**Your instructions**
Each entry must be restated word for word.
Start of Material to process
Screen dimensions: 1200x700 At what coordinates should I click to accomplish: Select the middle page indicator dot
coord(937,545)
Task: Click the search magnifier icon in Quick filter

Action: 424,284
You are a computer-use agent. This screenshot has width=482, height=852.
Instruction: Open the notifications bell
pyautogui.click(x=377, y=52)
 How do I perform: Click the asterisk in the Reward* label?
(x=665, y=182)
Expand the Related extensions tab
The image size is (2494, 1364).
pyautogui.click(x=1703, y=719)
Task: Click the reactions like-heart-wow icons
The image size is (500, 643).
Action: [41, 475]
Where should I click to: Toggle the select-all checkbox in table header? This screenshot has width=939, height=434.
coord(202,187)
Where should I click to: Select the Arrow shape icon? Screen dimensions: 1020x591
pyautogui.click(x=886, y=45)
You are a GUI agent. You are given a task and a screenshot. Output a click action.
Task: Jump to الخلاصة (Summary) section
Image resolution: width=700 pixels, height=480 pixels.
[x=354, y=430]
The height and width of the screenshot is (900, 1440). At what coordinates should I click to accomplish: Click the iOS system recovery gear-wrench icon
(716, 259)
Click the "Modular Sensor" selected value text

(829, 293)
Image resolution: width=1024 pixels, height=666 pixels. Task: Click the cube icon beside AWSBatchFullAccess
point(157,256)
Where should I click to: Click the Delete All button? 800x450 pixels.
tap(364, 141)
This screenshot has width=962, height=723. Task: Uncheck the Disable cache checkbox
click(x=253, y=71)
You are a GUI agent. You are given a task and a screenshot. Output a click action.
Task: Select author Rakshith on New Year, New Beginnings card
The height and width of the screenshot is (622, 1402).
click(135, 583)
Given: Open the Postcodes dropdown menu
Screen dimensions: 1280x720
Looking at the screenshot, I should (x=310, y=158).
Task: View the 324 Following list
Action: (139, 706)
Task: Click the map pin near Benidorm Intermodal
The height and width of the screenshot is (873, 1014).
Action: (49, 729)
End of Material to process
**Result of the task**
Screen dimensions: 1200x700 At what coordinates should I click to accomplish: Select the middle page indicator dot
coord(937,545)
Task: Click the search magnifier icon in Quick filter

Action: 424,284
You are a computer-use agent. This screenshot has width=482, height=852.
Instruction: Open the notifications bell
pyautogui.click(x=377, y=52)
 How do I perform: Click the asterisk in the Reward* label?
(x=665, y=182)
Expand the Related extensions tab
The image size is (2494, 1364).
pyautogui.click(x=1703, y=719)
Task: Click the reactions like-heart-wow icons
The image size is (500, 643).
Action: [41, 475]
Where should I click to: Toggle the select-all checkbox in table header? This screenshot has width=939, height=434.
coord(202,187)
Where should I click to: Select the Arrow shape icon? Screen dimensions: 1020x591
pyautogui.click(x=886, y=45)
You are a GUI agent. You are given a task and a screenshot. Output a click action.
Task: Jump to الخلاصة (Summary) section
Image resolution: width=700 pixels, height=480 pixels.
[x=354, y=430]
The height and width of the screenshot is (900, 1440). At what coordinates should I click to accomplish: Click the iOS system recovery gear-wrench icon
(716, 259)
Click the "Modular Sensor" selected value text

(829, 293)
Image resolution: width=1024 pixels, height=666 pixels. Task: Click the cube icon beside AWSBatchFullAccess
point(157,256)
Where should I click to: Click the Delete All button? 800x450 pixels.
tap(364, 141)
This screenshot has width=962, height=723. Task: Uncheck the Disable cache checkbox
click(x=253, y=71)
You are a GUI agent. You are given a task and a screenshot. Output a click action.
Task: Select author Rakshith on New Year, New Beginnings card
The height and width of the screenshot is (622, 1402).
click(135, 583)
Given: Open the Postcodes dropdown menu
Screen dimensions: 1280x720
Looking at the screenshot, I should (x=310, y=158).
Task: View the 324 Following list
Action: (139, 706)
Task: Click the map pin near Benidorm Intermodal
The height and width of the screenshot is (873, 1014).
Action: (49, 729)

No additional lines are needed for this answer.